Records drawn from a dataset:
____________

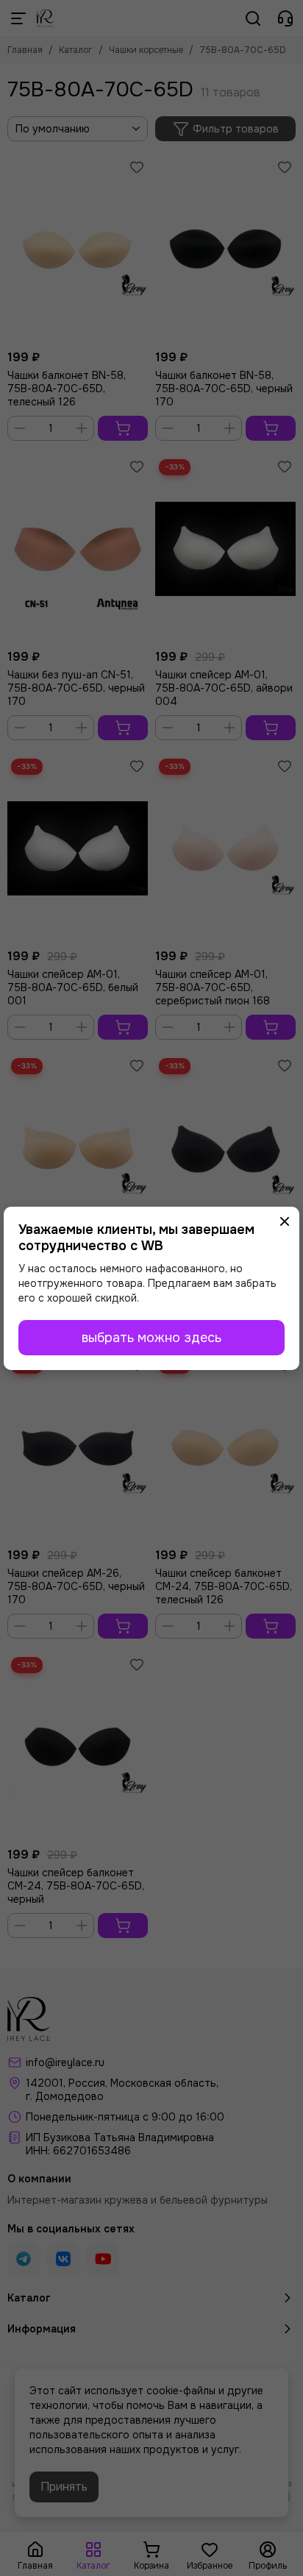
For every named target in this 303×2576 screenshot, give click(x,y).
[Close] (284, 1221)
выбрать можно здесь (151, 1338)
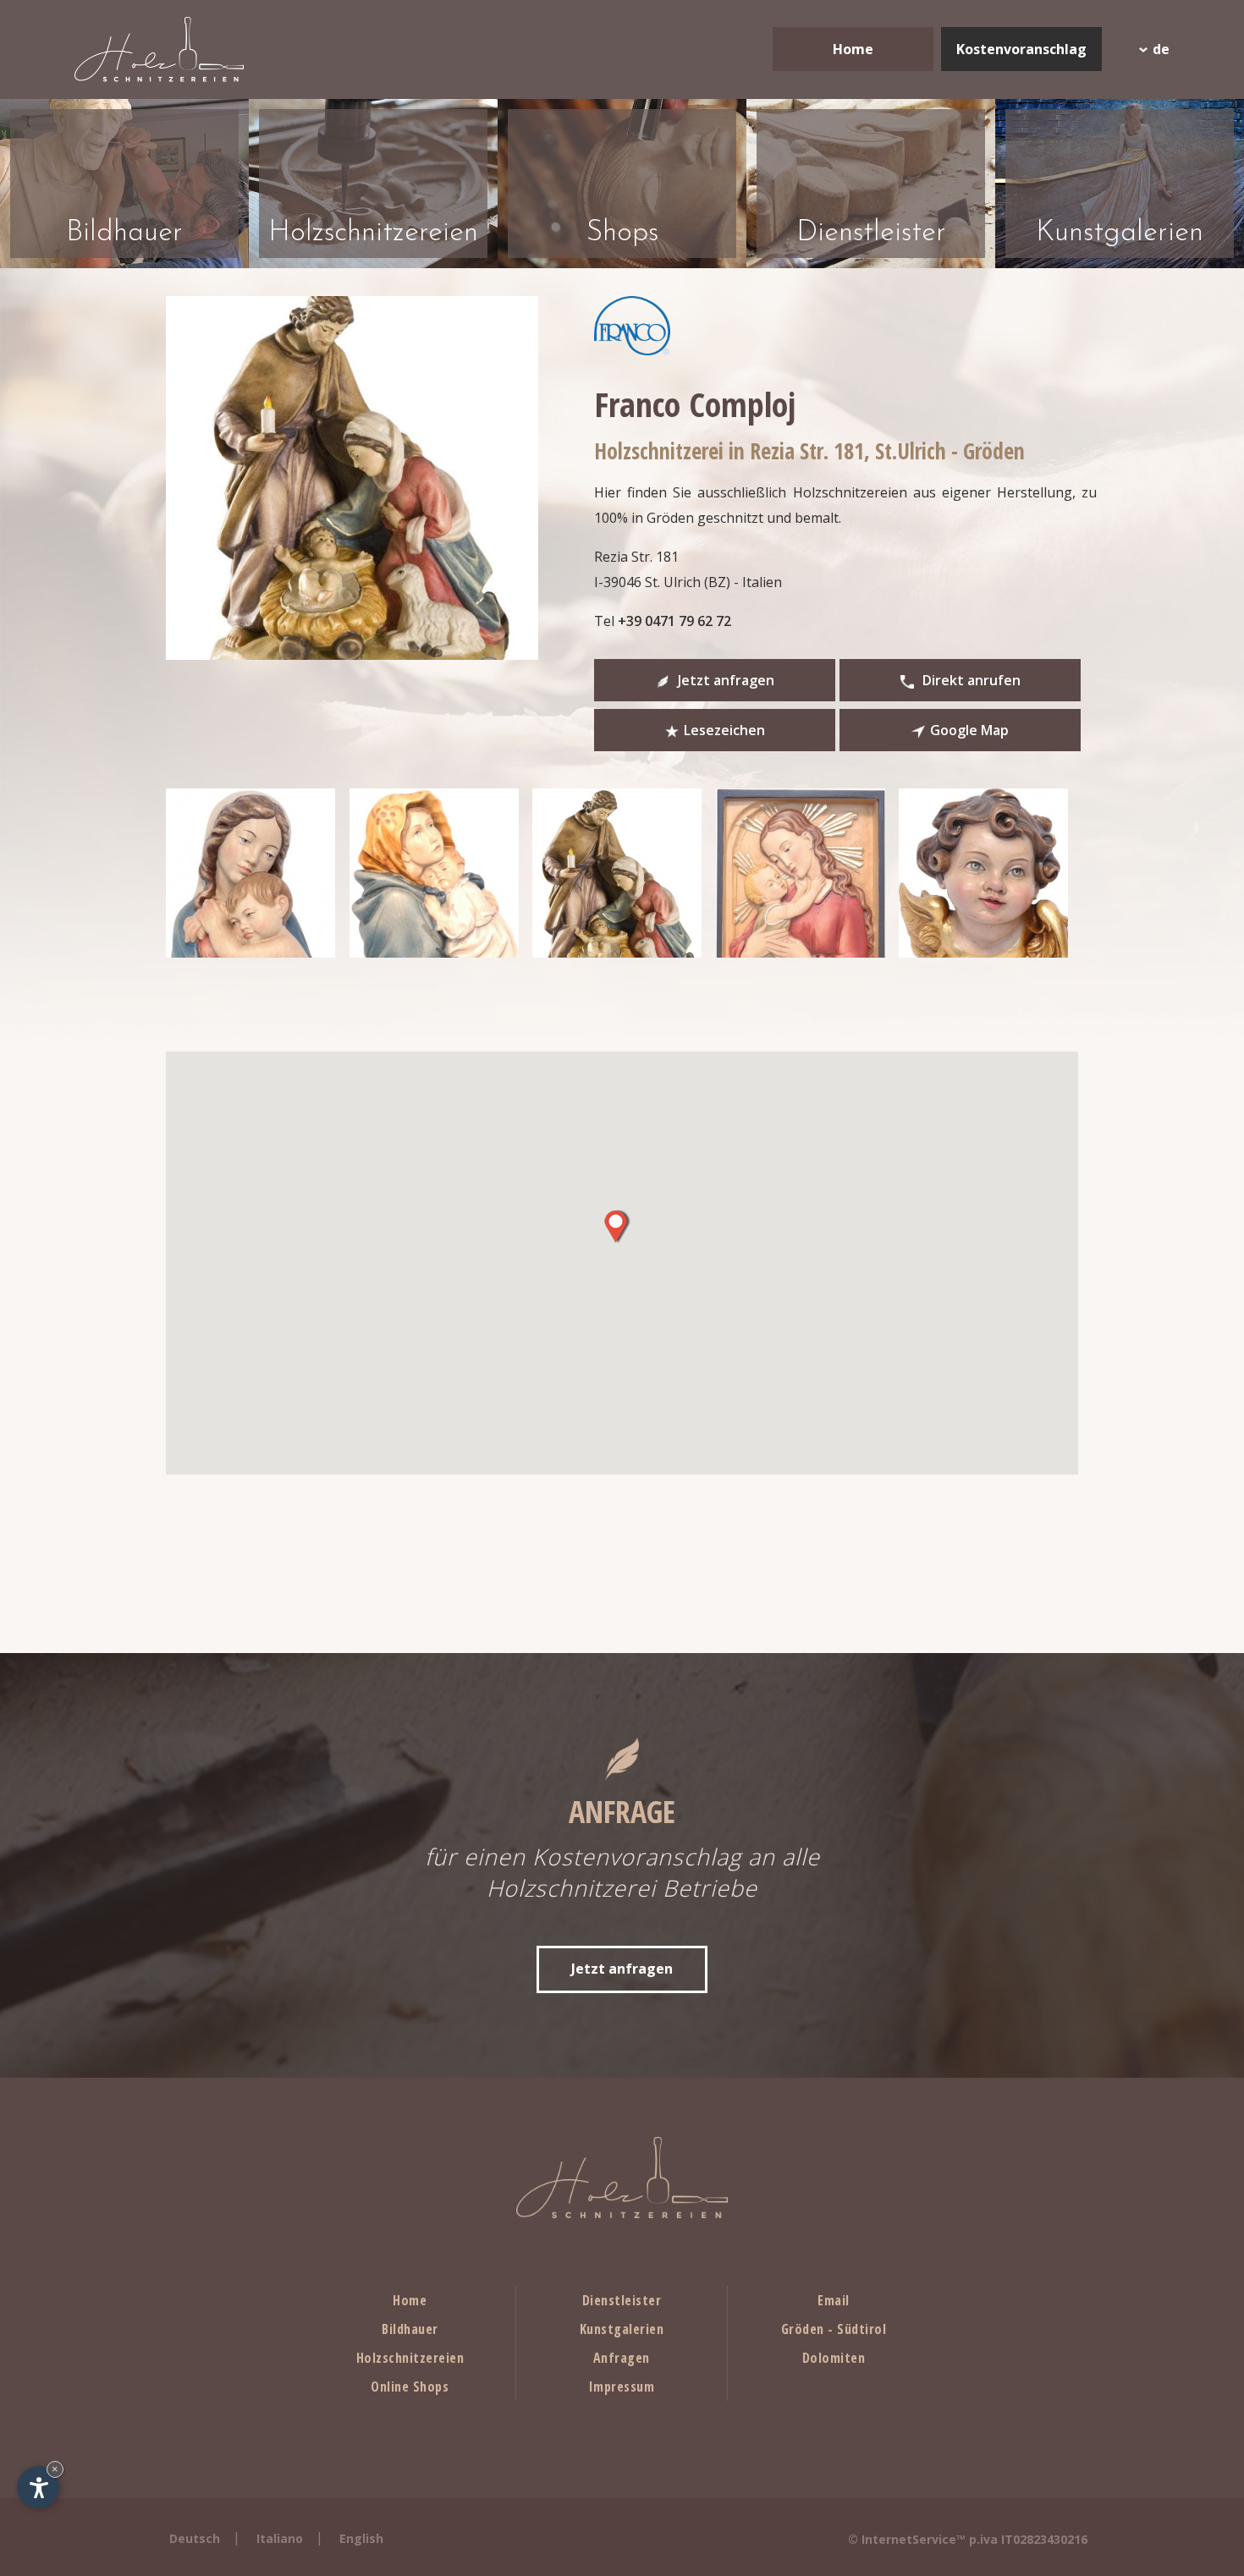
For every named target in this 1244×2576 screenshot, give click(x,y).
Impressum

____________

_EXERCISE DIRECTIONS_. Set every line of the records down again exactly, and exclude all pictures.

_ANSWER TO THE PROBLEM_.
For every named target in this 303×2576 screenshot, give click(x,y).
[Close] (284, 1221)
выбрать можно здесь (151, 1338)
For every named target in this 1244×2576 screenshot, give click(x,y).
Impressum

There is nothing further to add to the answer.